Aging Has a Regressing Effect on Objects

Historia Nerd (19 year old woman) writes:

Thank you 🙂 . It seems the teen community these day are getting sillier and sillier, as you say. Many teens prefer music that doesn’t have any substance and enjoy hurting themselves, than furthering themselves. I’m afraid I am part of the lost generation; a generation that cannot be saved.
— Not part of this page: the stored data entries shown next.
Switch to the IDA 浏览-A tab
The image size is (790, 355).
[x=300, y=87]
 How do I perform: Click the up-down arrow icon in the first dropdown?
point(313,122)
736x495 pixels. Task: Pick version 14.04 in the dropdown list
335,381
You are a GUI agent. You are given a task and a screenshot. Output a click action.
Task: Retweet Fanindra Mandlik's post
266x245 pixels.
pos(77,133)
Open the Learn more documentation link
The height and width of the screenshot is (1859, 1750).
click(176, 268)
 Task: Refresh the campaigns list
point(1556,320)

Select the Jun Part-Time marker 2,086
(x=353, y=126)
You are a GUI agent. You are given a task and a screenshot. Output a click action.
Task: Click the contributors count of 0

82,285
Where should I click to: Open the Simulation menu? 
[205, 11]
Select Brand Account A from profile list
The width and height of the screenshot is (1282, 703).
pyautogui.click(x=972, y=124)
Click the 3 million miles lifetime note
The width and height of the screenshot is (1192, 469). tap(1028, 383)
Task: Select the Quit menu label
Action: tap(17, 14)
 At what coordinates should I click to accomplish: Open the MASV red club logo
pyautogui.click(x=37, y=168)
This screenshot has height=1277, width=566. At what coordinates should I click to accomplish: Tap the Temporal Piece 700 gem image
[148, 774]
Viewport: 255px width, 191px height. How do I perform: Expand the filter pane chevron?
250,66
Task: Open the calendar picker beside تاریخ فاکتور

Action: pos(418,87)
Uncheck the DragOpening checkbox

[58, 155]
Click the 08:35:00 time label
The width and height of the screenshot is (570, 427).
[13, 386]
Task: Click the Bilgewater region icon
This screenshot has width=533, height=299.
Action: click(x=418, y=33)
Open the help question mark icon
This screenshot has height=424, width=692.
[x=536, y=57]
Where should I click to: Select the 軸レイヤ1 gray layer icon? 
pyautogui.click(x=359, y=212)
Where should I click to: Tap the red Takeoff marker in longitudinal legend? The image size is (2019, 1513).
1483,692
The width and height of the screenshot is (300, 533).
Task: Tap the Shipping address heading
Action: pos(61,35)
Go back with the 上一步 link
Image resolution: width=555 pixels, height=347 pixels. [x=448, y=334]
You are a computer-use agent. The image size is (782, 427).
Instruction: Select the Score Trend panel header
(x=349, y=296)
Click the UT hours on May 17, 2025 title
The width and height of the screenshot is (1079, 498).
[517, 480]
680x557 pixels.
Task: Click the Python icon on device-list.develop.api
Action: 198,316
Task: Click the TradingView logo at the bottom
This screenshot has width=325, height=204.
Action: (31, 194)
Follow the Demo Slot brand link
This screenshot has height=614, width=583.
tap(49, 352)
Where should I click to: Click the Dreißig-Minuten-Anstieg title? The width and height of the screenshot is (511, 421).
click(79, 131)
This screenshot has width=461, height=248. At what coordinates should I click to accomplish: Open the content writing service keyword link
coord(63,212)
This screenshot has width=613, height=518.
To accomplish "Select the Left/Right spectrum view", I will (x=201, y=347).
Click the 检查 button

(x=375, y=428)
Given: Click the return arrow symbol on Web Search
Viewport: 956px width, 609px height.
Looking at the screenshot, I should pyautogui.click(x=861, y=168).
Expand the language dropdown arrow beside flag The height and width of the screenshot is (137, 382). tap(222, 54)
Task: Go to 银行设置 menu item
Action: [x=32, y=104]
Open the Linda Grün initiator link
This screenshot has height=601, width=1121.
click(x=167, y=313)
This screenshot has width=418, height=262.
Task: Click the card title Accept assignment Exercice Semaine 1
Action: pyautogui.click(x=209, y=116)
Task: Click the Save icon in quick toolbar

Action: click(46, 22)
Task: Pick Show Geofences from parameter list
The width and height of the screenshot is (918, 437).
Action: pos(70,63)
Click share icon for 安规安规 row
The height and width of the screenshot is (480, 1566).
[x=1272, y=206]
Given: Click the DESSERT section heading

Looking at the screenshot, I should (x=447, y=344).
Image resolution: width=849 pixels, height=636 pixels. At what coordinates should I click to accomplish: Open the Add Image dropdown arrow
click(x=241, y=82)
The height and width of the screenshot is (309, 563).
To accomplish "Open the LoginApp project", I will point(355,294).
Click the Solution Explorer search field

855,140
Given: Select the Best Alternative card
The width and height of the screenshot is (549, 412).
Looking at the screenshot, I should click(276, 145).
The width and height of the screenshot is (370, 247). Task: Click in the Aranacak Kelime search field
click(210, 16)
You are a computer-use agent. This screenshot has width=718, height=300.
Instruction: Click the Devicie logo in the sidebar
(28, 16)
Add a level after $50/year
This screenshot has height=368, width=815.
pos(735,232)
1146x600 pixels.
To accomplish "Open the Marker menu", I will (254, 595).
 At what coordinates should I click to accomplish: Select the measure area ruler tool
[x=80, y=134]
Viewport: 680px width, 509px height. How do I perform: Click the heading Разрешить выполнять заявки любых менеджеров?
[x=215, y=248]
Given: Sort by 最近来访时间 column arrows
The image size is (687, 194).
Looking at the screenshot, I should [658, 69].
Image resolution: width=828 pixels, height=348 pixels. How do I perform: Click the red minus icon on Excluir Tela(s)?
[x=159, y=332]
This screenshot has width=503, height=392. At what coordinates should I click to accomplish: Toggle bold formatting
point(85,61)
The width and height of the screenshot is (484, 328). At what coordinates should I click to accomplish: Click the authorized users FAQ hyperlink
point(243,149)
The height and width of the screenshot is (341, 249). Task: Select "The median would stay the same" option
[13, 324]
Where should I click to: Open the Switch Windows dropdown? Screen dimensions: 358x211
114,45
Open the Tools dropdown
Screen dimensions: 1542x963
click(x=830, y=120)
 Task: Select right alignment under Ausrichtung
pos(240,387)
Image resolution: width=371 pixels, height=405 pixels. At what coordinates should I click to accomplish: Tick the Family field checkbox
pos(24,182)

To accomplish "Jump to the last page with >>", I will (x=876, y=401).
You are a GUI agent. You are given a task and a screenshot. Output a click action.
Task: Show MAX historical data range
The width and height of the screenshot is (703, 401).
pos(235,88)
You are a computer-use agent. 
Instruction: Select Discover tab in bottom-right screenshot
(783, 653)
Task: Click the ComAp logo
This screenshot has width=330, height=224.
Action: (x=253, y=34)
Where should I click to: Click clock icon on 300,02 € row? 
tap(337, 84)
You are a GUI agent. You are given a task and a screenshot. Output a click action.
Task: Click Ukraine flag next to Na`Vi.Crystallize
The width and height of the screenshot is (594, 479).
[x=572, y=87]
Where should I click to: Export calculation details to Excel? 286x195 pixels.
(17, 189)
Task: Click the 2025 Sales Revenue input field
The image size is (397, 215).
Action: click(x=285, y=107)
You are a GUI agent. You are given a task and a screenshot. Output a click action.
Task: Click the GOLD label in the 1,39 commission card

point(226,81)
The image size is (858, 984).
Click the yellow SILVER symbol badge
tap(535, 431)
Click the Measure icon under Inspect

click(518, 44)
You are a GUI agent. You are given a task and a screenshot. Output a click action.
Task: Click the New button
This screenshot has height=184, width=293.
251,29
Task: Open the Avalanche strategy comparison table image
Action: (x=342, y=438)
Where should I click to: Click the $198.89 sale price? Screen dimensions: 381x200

I doubt if we were any more sensible.
This is an unfortunate aspect of getting older. I used to love to look at teenage girls. They still look good but not as good as they used to.
And with each passing year, they are looking younger and younger (regressing). Even 16-17 year old girls now look way too young. I look at them and wonder if they are 13 or 14 year olds. I met a girl the other day, and I asked her if she was in junior high. She got offended and told me she was 16 and a junior in high school. I saw some girls in the local store, and I ask the worker if those are high school or junior high girls because I can hardly tell the difference anymore. He said high school girls, and I believe they were sophomores. But honestly I could not tell them apart from 8th graders.
Even college girls seem silly to me these days, including some that are very bright. I have loved college girls my whole life, so that is a weird and somewhat depressing and distressing experience.
As you get older, younger people aged 13-22 or so start seeming younger and more immature (regressing) with each passing year.
I would go out with a college girl nowadays, but to be completely honest, 98+% of them would never go out with me. Even if I found a willing one, she would have act a lot older and more mature than most women her age.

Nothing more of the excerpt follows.